This page was generated from notebooks/sa3.ipynb. Interactive online version: Binder badge

Spatial Adaptive Agglomerative Aggregation (\(SA^3\))

Author: Krasen Samardzhiev, Martin Fleischmann

Spatial Adaptive Agglomerative Aggregation (\(SA^3\)) is a regionalisation method that extracts regions at multiple scales. It consists of two parts:

  1. Computing a full regionalisation tree with any sklearn.hierarchy.AgglomerativeClustering algorithm and spatial restrictions imposed by a libpysal.graph.Graph or libpysal.weights.W.

  2. Extraction of spatial regions with noise, i.e. some observations will not belong to any of the extracted regions.

The algorithm does not require to specify the total number of clusters beforehand.

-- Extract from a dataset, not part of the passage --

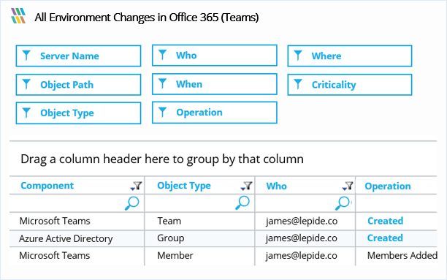Click funnel icon in Operation filter box
The width and height of the screenshot is (447, 280).
tap(162, 112)
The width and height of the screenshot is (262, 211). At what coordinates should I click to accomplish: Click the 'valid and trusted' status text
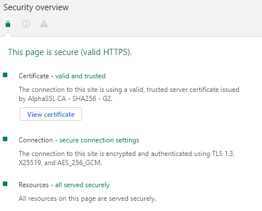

Strictly, it requires only one parameter - the minimum number of spatially contigous observations to form a cluster (min_cluster_size). It is inspired by density-based clustering approaches and each resulting region can be interpreted as an approximate mode in the data distribution, given the spatial restrictions imposed by the graph G or weights W. The final delineations are:

  1. Contiguous - Observations in the same cluster are spatially contiguous within the restrictions imposed by the graph.

  2. Conservative - Observations are not merged, simply because of spatial restrictions if they are not similar in feature space.

  3. Multiscale - The extraction from the tree is not flat. Sometimes the internal dissimilarity of a specific region is higher than the external dissimilarity of another pair of regions. Even if that is the case, the pair of regions are not merged.

  4. Dynamic - The final number of clusters is inferred from the data based on the min_cluster_size parameter and is not predefined.

A drawback of the conservative and dynamic properties of the algorithm, is that it can produce multiple clusters, where only one would be desirable.

The original application was for the deliniation of morphotopes - contigious areas with identical characteristics and configurations of buildings and streets. These three properties were required since:

  1. By definition morphotopes are spatially contiguous.

  2. There are multiple types of urban fabric interspersed within a city which should be kept seperate - single family houses around apartment blocks, for example.

  3. The internal dissimilarity within an industrial area is higher, than the external similarity between a single family housing and a multi-family housing area. Nevertheless, we are interested in getting the three types of coherent units deliniated using one algorithm.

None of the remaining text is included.